RECORDS TO USE:
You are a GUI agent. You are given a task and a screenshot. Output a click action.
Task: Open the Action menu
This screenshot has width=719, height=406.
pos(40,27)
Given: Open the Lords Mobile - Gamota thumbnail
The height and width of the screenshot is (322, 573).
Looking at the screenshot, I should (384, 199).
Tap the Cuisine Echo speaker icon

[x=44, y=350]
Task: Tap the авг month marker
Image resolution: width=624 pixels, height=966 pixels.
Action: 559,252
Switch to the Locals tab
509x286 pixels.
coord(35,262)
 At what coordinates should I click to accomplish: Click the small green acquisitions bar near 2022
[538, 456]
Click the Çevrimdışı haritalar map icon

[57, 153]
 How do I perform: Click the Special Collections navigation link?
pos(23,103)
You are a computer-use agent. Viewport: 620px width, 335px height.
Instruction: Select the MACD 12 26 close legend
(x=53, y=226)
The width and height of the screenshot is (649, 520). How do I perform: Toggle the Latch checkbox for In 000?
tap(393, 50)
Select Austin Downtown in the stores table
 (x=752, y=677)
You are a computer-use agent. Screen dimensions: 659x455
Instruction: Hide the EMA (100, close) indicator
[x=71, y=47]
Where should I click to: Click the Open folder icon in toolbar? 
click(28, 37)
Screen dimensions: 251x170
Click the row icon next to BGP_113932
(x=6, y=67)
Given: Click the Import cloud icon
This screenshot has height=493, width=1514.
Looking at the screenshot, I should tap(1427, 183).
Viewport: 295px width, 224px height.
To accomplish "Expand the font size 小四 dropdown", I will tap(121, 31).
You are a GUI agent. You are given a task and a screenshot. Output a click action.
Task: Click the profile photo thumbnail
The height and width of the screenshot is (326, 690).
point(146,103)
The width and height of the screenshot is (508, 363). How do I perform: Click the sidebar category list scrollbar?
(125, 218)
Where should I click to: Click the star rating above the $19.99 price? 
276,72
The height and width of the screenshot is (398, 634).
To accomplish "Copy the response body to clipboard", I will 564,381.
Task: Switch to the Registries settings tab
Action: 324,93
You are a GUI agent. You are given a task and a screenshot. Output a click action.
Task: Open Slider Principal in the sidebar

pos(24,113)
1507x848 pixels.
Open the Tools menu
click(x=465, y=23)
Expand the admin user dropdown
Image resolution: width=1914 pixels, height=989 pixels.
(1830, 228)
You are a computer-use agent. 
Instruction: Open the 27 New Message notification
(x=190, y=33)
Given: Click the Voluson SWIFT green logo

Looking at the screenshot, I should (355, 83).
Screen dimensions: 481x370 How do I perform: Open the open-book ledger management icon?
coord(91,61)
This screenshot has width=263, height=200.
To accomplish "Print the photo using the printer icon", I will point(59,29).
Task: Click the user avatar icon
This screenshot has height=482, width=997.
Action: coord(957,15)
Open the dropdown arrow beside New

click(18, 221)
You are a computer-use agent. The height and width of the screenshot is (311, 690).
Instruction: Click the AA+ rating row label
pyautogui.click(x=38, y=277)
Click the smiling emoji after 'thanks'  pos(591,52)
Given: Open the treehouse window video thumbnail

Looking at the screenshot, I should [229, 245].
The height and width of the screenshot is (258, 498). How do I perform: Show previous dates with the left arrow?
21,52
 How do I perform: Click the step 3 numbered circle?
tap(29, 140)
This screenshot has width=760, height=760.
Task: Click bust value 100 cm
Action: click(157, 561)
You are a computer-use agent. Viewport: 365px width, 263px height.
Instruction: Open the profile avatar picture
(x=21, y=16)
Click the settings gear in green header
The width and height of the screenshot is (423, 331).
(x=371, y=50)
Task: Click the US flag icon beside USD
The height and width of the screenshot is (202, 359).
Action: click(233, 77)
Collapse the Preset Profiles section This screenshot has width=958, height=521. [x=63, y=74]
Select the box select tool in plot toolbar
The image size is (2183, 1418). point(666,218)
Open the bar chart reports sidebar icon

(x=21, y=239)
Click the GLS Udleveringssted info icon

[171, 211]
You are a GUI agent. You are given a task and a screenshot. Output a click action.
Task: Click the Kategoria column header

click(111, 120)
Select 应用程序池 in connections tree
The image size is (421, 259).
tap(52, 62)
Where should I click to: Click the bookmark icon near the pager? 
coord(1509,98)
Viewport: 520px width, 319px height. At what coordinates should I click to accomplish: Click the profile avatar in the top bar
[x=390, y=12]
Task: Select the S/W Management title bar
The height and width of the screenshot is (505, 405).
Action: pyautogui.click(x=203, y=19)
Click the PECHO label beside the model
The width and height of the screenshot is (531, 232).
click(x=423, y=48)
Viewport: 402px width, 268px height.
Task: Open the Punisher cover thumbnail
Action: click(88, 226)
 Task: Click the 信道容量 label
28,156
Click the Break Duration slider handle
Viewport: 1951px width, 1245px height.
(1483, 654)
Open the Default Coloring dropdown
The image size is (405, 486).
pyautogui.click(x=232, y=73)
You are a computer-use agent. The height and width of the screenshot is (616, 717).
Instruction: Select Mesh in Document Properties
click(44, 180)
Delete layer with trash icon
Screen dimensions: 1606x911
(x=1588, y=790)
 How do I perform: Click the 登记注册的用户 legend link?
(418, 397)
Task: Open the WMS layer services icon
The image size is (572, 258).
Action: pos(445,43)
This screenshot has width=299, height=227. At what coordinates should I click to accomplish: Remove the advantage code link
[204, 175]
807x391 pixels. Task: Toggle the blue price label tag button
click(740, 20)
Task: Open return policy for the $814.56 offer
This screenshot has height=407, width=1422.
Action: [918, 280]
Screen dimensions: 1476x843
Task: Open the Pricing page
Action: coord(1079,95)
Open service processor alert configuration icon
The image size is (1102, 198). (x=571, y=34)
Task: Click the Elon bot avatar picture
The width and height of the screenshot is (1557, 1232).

SET EXERCISE:
Update all of the material above by changing each "GUI agent" to "interface agent", and reproduce it otherwise unchanged.

TASK ANSWER:
You are a interface agent. You are given a task and a screenshot. Output a click action.
Task: Open the Action menu
This screenshot has width=719, height=406.
pos(40,27)
Given: Open the Lords Mobile - Gamota thumbnail
The height and width of the screenshot is (322, 573).
Looking at the screenshot, I should (384, 199).
Tap the Cuisine Echo speaker icon

[x=44, y=350]
Task: Tap the авг month marker
Image resolution: width=624 pixels, height=966 pixels.
Action: 559,252
Switch to the Locals tab
509x286 pixels.
coord(35,262)
 At what coordinates should I click to accomplish: Click the small green acquisitions bar near 2022
[538, 456]
Click the Çevrimdışı haritalar map icon

[57, 153]
 How do I perform: Click the Special Collections navigation link?
pos(23,103)
You are a computer-use agent. Viewport: 620px width, 335px height.
Instruction: Select the MACD 12 26 close legend
(x=53, y=226)
The width and height of the screenshot is (649, 520). How do I perform: Toggle the Latch checkbox for In 000?
tap(393, 50)
Select Austin Downtown in the stores table
 (x=752, y=677)
You are a computer-use agent. Screen dimensions: 659x455
Instruction: Hide the EMA (100, close) indicator
[x=71, y=47]
Where should I click to: Click the Open folder icon in toolbar? 
click(28, 37)
Screen dimensions: 251x170
Click the row icon next to BGP_113932
(x=6, y=67)
Given: Click the Import cloud icon
This screenshot has height=493, width=1514.
Looking at the screenshot, I should tap(1427, 183).
Viewport: 295px width, 224px height.
To accomplish "Expand the font size 小四 dropdown", I will tap(121, 31).
You are a interface agent. You are given a task and a screenshot. Output a click action.
Task: Click the profile photo thumbnail
The height and width of the screenshot is (326, 690).
point(146,103)
The width and height of the screenshot is (508, 363). How do I perform: Click the sidebar category list scrollbar?
(125, 218)
Where should I click to: Click the star rating above the $19.99 price? 
276,72
The height and width of the screenshot is (398, 634).
To accomplish "Copy the response body to clipboard", I will 564,381.
Task: Switch to the Registries settings tab
Action: 324,93
You are a interface agent. You are given a task and a screenshot. Output a click action.
Task: Open Slider Principal in the sidebar

pos(24,113)
1507x848 pixels.
Open the Tools menu
click(x=465, y=23)
Expand the admin user dropdown
Image resolution: width=1914 pixels, height=989 pixels.
(1830, 228)
You are a computer-use agent. 
Instruction: Open the 27 New Message notification
(x=190, y=33)
Given: Click the Voluson SWIFT green logo

Looking at the screenshot, I should (355, 83).
Screen dimensions: 481x370 How do I perform: Open the open-book ledger management icon?
coord(91,61)
This screenshot has width=263, height=200.
To accomplish "Print the photo using the printer icon", I will point(59,29).
Task: Click the user avatar icon
This screenshot has height=482, width=997.
Action: coord(957,15)
Open the dropdown arrow beside New

click(18, 221)
You are a computer-use agent. The height and width of the screenshot is (311, 690).
Instruction: Click the AA+ rating row label
pyautogui.click(x=38, y=277)
Click the smiling emoji after 'thanks'  pos(591,52)
Given: Open the treehouse window video thumbnail

Looking at the screenshot, I should [229, 245].
The height and width of the screenshot is (258, 498). How do I perform: Show previous dates with the left arrow?
21,52
 How do I perform: Click the step 3 numbered circle?
tap(29, 140)
This screenshot has width=760, height=760.
Task: Click bust value 100 cm
Action: click(157, 561)
You are a computer-use agent. Viewport: 365px width, 263px height.
Instruction: Open the profile avatar picture
(x=21, y=16)
Click the settings gear in green header
The width and height of the screenshot is (423, 331).
(x=371, y=50)
Task: Click the US flag icon beside USD
The height and width of the screenshot is (202, 359).
Action: click(233, 77)
Collapse the Preset Profiles section This screenshot has width=958, height=521. [x=63, y=74]
Select the box select tool in plot toolbar
The image size is (2183, 1418). point(666,218)
Open the bar chart reports sidebar icon

(x=21, y=239)
Click the GLS Udleveringssted info icon

[171, 211]
You are a interface agent. You are given a task and a screenshot. Output a click action.
Task: Click the Kategoria column header

click(111, 120)
Select 应用程序池 in connections tree
The image size is (421, 259).
tap(52, 62)
Where should I click to: Click the bookmark icon near the pager? 
coord(1509,98)
Viewport: 520px width, 319px height. At what coordinates should I click to accomplish: Click the profile avatar in the top bar
[x=390, y=12]
Task: Select the S/W Management title bar
The height and width of the screenshot is (505, 405).
Action: pyautogui.click(x=203, y=19)
Click the PECHO label beside the model
The width and height of the screenshot is (531, 232).
click(x=423, y=48)
Viewport: 402px width, 268px height.
Task: Open the Punisher cover thumbnail
Action: click(88, 226)
 Task: Click the 信道容量 label
28,156
Click the Break Duration slider handle
Viewport: 1951px width, 1245px height.
(1483, 654)
Open the Default Coloring dropdown
The image size is (405, 486).
pyautogui.click(x=232, y=73)
You are a computer-use agent. The height and width of the screenshot is (616, 717).
Instruction: Select Mesh in Document Properties
click(44, 180)
Delete layer with trash icon
Screen dimensions: 1606x911
(x=1588, y=790)
 How do I perform: Click the 登记注册的用户 legend link?
(418, 397)
Task: Open the WMS layer services icon
The image size is (572, 258).
Action: pos(445,43)
This screenshot has width=299, height=227. At what coordinates should I click to accomplish: Remove the advantage code link
[204, 175]
807x391 pixels. Task: Toggle the blue price label tag button
click(740, 20)
Task: Open return policy for the $814.56 offer
This screenshot has height=407, width=1422.
Action: [918, 280]
Screen dimensions: 1476x843
Task: Open the Pricing page
Action: coord(1079,95)
Open service processor alert configuration icon
The image size is (1102, 198). (x=571, y=34)
Task: Click the Elon bot avatar picture
The width and height of the screenshot is (1557, 1232).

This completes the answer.